Les voyant dans une telle misère, il en donna avis à M. le Général des galères et lui remontra que ces pauvres gens lui appartenaient, et, qu’en attendant qu’on les menât sur les galères, il était de sa charité d’en faire prendre quelque soin, et il lui proposa en même temps un moyen de les assister corporellement et spirituellement, que ce vertueux seigneur approuva bien volontiers et lui donna tout pouvoir d’exécuter. A cet effet, il loua une maison exprès au faubourg S. Honoré, dans le voisinage de l’église Saint-Roch, pour y retirer ces pauvres forçats sous bonne garde; et, ayant usé d’une très grande diligence, il fit en sorte que la maison fût en état de les recevoir dès la même année 1622, qu’ils y furent menés. Ce fut en ce lieu que M. Vincent donna une pleine étendue à sa charité, pour rendre toutes sortes de bons offices à ces pauvres abandonnes: là il les visitait fort souvent, il les instruisait, il les consolait, il les disposait à faire de bonnes confessions générales, il leur administrait les sacrements; et non content du soin qu’il prenait de leurs âmes, il pourvoyait encore au soulagement de leurs corps, et quelquefois il se retirait avec eux et y demeurait pour leur rendre plus de service et leur donner plus de consolation, ce qu’il a fait même en des temps suspects de maladies contagieuses:  l’amour qu’il portait à ces pauvres affligés lui faisant oublier et lui-même et sa propre conservation, pour se donner entièrement à eux. Quand il était obligé de s’absenter pour d’autres affaires, il en laissait le soin à deux bons et vertueux ecclésiastiques, dont l’un était feu M. Portail, qui s’était donné à M. Vincent plusieurs années auparavant, et qui, ayant par son aide et par ses avis reçu le saint ordre de prêtrise, s’était inséparablement uni aux volontés et aux ordres de ce sage directeur, et y a persévéré jusqu’en l’année 1660, que la mort les a sépares l’un de l’autre sur la terre, pour les réunir plus parfaitement dans le Ciel. L’autre était feu M. Belin, chapelain de la maison de Gondy à Villepreux. Ils logeaient tous deux dans cet hôpital des forçats et y célébraient la sainte messe. Dieu eut cette œuvre de charité si agréable, qu’ayant été commencée de la sorte par M. Vincent, sa Providence l’a fait subsister jusqu’à maintenant, qu’on a toujours continué de loger, secourir et assister corporellement et spirituellement ces pauvres forçats, qui ont été transférés du faubourg S. Honoré auprès de la porte de Saint-Bernard.

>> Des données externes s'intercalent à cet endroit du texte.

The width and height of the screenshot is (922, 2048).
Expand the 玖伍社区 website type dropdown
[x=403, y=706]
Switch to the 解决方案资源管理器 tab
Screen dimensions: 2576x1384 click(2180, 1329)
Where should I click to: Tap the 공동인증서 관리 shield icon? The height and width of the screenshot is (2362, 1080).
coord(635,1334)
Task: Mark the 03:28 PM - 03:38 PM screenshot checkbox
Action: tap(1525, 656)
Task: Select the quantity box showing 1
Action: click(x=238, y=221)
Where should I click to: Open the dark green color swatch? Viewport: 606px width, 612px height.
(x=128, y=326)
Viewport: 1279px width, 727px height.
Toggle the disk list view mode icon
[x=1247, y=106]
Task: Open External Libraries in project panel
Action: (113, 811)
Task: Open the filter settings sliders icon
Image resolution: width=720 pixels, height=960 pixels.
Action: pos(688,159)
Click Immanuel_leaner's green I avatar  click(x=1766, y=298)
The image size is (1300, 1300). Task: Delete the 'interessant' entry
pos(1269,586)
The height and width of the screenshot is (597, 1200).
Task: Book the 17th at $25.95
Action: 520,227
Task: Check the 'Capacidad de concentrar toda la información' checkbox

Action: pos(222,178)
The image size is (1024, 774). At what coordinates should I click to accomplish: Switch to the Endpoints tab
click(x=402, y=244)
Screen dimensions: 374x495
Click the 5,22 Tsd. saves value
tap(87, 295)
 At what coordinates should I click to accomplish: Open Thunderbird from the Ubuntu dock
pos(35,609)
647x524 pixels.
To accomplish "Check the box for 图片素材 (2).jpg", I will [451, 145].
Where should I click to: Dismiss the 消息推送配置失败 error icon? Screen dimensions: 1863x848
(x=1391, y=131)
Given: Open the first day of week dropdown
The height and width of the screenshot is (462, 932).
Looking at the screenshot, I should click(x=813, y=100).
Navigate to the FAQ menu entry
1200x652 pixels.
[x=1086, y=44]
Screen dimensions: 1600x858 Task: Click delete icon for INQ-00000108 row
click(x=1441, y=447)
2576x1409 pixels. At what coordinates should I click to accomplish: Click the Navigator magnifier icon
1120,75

Ce charitable aumônier des galériens ayant si bien réussi en cette première entreprise, M. le Général en fut grandement consolé; et comme l’année suivante, 1623, on eut fait venir les galères de Marseille à Bordeaux, au sujet de la guerre contre les hérétiques, il consentit bien volontiers que M. Vincent fît un voyage en Guyenne pour aller rendre en cette Province, à ces pauvres galériens, le même service qu’il leur avait déjà rendu à Marseille et à Paris. Étant donc arrivé à Bordeaux, il s’associa plusieurs bons religieux de divers ordres; et s’étant partagés et mis à travailler deux en chaque galère, ils y firent la mission et disposèrent ces pauvres gens à se réconcilier à Dieu par de bonnes confessions générales et à se soumettre à toutes ses volontés, en acceptant leurs peines avec patience et pour satisfaction de leurs péchés. Monsieur Vincent y gagna un Turc à Dieu et à l’Église, et, l’ayant mené à Paris, il le présenta à M. le Général qui en reçut beaucoup de contentement; il fut nommé Louis au baptême, et maintenant qu’il est encore vivant, il rend témoignage des obligations qu’il reconnaît avoir à M. Vincent, à la charité duquel, après Dieu, il dit être redevable de son salut.